- [Problem requirements]
Among the entries below, which lines include the string "dropdown"? Show each one.

=== Section Start ===

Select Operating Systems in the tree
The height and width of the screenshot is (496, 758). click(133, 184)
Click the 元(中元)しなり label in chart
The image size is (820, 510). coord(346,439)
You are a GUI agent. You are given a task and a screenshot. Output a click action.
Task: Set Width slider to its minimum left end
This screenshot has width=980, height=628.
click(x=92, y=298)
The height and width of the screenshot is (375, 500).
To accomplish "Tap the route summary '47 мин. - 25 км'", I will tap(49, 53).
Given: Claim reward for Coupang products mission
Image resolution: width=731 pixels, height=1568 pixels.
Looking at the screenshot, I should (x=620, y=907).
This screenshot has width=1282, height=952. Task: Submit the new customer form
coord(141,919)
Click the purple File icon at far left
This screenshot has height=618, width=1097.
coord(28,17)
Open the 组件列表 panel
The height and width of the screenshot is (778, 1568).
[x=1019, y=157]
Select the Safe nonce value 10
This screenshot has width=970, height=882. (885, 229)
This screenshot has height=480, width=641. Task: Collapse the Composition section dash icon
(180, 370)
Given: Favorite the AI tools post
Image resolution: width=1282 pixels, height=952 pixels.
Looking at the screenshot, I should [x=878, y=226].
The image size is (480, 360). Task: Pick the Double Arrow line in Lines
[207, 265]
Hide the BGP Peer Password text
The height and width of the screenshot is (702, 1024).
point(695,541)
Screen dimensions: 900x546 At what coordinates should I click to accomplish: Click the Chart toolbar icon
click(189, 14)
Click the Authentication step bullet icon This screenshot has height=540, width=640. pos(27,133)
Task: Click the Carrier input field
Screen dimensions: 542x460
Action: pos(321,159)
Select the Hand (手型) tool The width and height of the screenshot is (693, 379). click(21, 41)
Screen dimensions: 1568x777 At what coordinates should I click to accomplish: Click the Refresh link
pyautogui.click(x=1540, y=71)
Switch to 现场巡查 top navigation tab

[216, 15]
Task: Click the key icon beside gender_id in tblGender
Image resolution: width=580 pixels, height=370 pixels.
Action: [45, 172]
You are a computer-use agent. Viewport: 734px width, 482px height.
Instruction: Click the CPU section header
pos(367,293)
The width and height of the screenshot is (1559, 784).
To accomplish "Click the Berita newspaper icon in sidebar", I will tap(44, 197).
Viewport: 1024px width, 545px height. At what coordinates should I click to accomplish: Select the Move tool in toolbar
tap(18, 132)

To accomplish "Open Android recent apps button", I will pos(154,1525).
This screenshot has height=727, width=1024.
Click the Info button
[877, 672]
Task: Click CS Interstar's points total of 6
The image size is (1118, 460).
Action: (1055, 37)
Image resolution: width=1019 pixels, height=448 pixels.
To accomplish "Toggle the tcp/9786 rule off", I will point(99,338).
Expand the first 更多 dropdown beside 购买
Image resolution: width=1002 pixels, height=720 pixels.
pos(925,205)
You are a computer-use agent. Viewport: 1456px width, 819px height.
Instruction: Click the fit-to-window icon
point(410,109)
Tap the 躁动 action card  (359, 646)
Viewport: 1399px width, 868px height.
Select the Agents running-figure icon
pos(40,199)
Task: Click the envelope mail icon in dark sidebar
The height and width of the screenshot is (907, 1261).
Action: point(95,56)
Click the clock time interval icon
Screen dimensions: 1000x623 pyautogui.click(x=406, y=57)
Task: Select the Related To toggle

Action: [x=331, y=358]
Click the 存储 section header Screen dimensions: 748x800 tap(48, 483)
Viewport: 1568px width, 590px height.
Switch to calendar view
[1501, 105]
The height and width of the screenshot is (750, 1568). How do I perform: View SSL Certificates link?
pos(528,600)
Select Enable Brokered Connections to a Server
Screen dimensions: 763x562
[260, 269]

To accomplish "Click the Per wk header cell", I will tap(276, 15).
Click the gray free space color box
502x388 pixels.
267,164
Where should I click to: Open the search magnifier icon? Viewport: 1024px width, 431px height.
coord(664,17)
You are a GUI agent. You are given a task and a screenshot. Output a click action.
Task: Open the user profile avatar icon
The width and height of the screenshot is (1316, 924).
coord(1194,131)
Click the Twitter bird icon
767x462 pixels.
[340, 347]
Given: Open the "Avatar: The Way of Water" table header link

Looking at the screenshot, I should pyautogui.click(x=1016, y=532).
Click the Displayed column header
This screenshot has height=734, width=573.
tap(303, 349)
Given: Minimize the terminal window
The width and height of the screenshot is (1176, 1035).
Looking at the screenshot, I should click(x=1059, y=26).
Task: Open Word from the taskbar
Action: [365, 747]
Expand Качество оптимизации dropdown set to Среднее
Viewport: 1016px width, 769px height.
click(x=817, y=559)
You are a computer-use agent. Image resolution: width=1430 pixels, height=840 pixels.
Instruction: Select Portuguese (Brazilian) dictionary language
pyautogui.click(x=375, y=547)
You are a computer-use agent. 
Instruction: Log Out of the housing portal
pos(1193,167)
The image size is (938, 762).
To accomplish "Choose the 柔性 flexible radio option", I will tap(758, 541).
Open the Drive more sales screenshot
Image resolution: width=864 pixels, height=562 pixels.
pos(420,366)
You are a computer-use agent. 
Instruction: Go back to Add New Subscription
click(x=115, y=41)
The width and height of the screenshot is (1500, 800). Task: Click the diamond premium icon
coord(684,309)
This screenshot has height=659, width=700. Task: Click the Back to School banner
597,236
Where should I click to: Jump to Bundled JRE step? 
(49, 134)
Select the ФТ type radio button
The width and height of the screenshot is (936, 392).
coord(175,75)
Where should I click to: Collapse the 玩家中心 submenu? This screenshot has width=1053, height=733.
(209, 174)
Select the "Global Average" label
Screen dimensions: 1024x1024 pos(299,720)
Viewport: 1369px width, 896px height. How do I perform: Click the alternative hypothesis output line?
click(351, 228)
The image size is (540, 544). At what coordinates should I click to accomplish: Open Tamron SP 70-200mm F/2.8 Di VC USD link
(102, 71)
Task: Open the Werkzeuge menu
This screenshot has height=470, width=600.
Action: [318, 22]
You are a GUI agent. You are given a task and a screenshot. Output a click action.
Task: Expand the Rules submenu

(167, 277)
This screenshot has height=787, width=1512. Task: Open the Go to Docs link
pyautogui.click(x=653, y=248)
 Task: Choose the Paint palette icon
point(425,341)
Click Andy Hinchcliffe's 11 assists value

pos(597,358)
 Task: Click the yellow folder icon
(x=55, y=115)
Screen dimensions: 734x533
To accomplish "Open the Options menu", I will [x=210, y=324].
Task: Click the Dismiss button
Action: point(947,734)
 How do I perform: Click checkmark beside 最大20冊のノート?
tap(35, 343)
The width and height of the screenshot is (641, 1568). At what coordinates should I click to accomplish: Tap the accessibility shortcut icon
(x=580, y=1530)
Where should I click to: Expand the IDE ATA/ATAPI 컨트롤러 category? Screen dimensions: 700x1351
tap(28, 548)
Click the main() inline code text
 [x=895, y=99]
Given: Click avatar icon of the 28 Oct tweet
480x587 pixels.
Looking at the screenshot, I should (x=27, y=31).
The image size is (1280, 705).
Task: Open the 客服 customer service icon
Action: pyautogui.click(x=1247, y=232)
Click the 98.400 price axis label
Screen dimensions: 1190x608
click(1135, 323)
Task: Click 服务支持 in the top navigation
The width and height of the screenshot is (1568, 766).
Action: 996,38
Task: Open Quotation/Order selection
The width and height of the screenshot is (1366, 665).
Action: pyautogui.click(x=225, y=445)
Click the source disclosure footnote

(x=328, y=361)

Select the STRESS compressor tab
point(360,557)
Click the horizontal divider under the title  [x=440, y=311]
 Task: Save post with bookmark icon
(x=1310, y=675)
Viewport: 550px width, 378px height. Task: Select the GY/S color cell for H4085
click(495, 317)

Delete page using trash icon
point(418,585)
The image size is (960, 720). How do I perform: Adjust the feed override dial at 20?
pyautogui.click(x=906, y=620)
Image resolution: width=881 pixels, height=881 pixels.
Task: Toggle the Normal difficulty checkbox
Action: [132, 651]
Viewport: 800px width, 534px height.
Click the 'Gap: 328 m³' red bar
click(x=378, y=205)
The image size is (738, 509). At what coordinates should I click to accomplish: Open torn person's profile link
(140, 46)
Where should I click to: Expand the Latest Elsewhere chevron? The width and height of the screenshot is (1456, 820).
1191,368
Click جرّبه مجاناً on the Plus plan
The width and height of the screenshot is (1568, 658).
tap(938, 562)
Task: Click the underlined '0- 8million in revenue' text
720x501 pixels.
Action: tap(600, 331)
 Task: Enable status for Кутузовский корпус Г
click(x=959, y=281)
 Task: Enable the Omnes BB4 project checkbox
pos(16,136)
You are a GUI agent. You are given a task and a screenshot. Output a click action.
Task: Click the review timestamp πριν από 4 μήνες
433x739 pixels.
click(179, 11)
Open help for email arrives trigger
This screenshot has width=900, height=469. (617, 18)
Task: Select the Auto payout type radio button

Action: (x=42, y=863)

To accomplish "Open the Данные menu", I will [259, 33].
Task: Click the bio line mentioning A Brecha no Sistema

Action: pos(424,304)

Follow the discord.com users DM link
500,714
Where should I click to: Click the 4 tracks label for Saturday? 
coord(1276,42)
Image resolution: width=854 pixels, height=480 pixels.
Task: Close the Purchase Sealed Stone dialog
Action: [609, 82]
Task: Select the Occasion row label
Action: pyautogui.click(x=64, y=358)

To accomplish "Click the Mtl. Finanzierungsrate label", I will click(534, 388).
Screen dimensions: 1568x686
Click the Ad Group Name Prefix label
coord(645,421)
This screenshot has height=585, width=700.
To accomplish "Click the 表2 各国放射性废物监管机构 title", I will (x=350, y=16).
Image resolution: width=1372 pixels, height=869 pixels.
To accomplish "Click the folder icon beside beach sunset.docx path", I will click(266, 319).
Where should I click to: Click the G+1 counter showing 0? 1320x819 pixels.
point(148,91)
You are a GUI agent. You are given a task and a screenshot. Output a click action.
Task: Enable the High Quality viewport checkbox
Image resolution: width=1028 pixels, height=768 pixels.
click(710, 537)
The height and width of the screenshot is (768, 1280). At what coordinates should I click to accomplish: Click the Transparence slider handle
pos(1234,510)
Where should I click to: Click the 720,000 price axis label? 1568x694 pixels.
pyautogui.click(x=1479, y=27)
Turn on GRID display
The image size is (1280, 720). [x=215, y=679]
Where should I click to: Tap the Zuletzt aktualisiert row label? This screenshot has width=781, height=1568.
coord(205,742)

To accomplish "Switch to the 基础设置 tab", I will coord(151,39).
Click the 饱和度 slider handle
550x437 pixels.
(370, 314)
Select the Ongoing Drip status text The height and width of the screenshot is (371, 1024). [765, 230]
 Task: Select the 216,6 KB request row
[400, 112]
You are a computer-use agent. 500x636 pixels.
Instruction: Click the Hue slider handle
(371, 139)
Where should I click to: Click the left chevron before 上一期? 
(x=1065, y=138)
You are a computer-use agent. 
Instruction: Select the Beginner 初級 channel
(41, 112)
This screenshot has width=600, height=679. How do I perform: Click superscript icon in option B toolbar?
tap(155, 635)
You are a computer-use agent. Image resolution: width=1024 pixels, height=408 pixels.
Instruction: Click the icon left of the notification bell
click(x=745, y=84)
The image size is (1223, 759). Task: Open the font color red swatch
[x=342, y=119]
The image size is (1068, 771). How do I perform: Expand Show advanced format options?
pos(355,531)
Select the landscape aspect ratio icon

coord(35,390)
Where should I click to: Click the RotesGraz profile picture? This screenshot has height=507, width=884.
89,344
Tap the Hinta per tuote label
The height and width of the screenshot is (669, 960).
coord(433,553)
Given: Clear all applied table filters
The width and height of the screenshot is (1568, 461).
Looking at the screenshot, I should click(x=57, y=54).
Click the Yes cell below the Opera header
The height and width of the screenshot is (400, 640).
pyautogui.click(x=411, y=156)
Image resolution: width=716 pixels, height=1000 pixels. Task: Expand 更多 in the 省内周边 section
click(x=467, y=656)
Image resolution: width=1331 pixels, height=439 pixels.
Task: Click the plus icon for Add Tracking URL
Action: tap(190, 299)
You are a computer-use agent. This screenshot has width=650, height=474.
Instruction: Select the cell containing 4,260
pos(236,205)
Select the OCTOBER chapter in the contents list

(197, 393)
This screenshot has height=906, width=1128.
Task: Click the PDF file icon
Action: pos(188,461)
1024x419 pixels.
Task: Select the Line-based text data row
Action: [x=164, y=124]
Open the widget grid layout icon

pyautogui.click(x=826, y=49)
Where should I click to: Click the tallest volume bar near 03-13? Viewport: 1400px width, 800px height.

=== Section End ===

- [Reply]
Expand the first 更多 dropdown beside 购买
Expand Качество оптимизации dropdown set to Среднее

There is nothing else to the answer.